Los ojos de Falkayn buscaron en la dirección del Sol, aunque ya hacía mucho que había desaparecido de la vista. Su experimentada vista aún era capaz de encontrar la dirección entre constelaciones cambiadas hasta el punto de que algunas no eran ya reconocibles y que estaban camufladas por el gran número de estrellas brillando en el vacío. «¿Cómo te las arreglas ahora, querida? —pensó, aunque sabía muy bien que gritar “ahora” a través de distancias interestelares era un ruido sin significado—. No esperaba sentir nostalgia en este viaje, me olvidaba de que mi hogar está donde tú estés».

En parte, reconoció, su pena era culpabilidad; no había sido sincero con ella. Pensaba que existía más peligro en este viaje de lo que había admitido. Y ella intentó ocultarle que también pensaba lo mismo. Sin embargo, la sangre había saltado en su interior después de tres años de sosiego cuando van Rijn había insinuado la idea.
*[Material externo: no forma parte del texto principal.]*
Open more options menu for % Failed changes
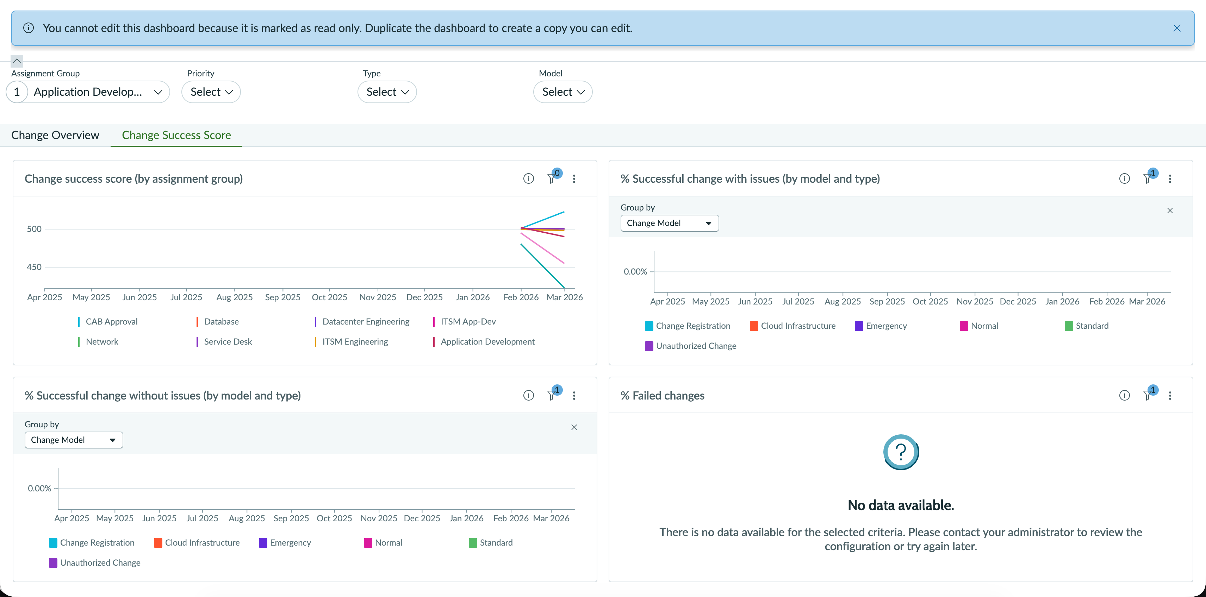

Unas líneas de un poema arcaico, una de sus principales aficiones, pasaron por su cabeza:

«Formo parte de todo lo que he conocido,

pero toda apariencia es un arco en el cual,

brilla ese mundo desconocido, cuyos límites

se desvanecen constantemente cada vez que yo avanzo.

¡Qué monótono detenerse, terminar!

¡Oxidarse herrumbroso, sin que el uso deslustre!

Como si respirar fuese vivir…».

Mientras se consolaba con el humo, decidió que bien podría admitir que el suyo era un caso desesperado de fiebre aventurera. Más adelante, Coya y los chicos podrían ir con él también. Mientras tanto…:

«Marineros míos;

almas que habéis trabajado, luchado y pensado conmigo…

que siempre acogisteis con juguetona bienvenida

el trueno y el rayo de sol, y que opusisteis

corazones libres, cabezas altas…».

Se interrumpió con una risotada. Ni Adzel ni Chee Lan acogerían con entusiasmo la idea de remar en una galera griega. No es que no hubiesen hecho cosas igualmente extrañas de vez en cuando, y quizá volvieran a hacerlas. Sería mejor que volviera al juego. Después de cenar, y si estaban de humor para ello, sacaría su violín y tocaría un rato. Nunca se cansaría de ver a aquellos dos bailando una danza campesina.